Moreover, there are formal proof systems that allow you to do this kind of thing. Some proof systems have a set of predefined logical equivalences (such as Double Negation, DeMorgan, Commutation, Association, Distribution, etc.) that can be used as inferences in a proof (see for example Copi's formal proof systems) and I know I have seen proof systems where any earlier proven equivalence can be used as a 'substitution' inference in other proofs.
When it comes to formulas in general (where you can have free variables) you need to be a little more careful, as you already realized (although I cannot quite follow your example ...). However, we can still a few things as far as equivalences and substitutions go.
First of all, as long as no variables are changed, we can easily extend the propositional logic equivalences to formulas. Thus, we can say that $Happy(x) \Leftrightarrow \neg \neg Happy(x)$, and since we can likewise extend the 'Substitution Theorem' to formulas, we can therefore infer $\forall x \ \neg \neg Happy(x)$ from $\forall x \ Happy(x)$.
When variables are changed, though, things get more tricky. In fact, it may seem that $Happy(x)$ is logically equivalent to $Happy(y)$, but clearly you cannot infer $\forall x \ Happy(y)$ from $\forall x \ Happy(x)$. Fortunately, it turns out that $Happy(x)$ not logically equivalent to $Happy(y)$ anyway, as we define the logical equivalence of formulas in terms of variable assignments (functions that map variables to objects in the domain) and as such I can map $x$ to a different object than $y$, and thereby demonstrate their non-equivalence.

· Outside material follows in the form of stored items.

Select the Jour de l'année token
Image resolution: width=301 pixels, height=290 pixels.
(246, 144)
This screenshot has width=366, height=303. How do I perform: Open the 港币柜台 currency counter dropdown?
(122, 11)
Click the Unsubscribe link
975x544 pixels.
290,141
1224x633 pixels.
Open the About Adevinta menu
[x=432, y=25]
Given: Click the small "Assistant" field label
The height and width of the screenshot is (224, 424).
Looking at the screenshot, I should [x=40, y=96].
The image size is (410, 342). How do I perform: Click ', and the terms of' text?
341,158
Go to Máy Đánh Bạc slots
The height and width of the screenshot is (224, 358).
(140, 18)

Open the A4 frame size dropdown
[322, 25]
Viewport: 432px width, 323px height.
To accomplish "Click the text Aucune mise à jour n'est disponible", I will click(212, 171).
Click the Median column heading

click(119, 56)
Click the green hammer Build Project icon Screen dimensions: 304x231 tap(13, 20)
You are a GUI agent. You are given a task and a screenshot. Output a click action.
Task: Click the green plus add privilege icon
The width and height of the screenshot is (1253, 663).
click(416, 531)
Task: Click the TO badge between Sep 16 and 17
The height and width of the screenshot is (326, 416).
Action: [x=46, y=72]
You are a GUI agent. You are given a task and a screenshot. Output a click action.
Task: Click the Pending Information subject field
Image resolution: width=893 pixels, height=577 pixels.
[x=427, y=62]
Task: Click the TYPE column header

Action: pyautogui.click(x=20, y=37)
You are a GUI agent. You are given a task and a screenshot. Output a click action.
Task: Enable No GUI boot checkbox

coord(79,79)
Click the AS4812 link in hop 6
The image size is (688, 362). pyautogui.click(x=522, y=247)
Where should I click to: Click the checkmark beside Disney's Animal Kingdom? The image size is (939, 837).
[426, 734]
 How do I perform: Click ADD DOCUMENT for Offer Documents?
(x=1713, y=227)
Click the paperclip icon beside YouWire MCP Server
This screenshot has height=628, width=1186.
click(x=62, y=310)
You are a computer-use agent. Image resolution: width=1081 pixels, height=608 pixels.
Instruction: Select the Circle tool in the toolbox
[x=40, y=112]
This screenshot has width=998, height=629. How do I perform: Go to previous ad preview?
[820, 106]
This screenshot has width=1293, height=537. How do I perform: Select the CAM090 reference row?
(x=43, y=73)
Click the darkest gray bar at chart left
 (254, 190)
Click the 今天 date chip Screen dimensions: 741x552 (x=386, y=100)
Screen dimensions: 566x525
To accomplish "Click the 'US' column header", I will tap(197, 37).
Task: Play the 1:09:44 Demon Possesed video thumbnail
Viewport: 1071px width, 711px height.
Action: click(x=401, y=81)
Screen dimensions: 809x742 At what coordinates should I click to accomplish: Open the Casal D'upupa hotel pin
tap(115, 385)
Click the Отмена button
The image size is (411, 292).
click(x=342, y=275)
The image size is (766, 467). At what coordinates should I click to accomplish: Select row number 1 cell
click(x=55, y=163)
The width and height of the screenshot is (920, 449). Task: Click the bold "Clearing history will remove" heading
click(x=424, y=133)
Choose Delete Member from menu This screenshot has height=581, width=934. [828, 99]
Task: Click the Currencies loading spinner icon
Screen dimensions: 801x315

Nevertheless, there still are equivalences that involve changing variables: $\forall x \ Happy(x)$ is equivalent to $\forall y \ Happy(y)$. Indeed, there is a general 'Replacing Bound variables' equivalence principle:
Replacing Bound variables
Where $\varphi(x)$ and $\varphi(y)$ are any FOL formulas, and where $\varphi(x)$ would be the result of replacing all free variables of $y$ in $\varphi(y)$, and where $\varphi(y)$ would be the result of replacing all free variables of $x$ in $\varphi(x)$:
$\forall x \ \varphi(x) \Leftrightarrow \forall y \ \varphi(y)$
$\exists x \ \varphi(x) \Leftrightarrow \exists y \ \varphi(y)$
In sum, then, as long as you have a good definition of logical equivalence of formulas, then there is indeed a general Substitution Principle of exactly the kind you suggest, and you could even make that into a formal inference rule.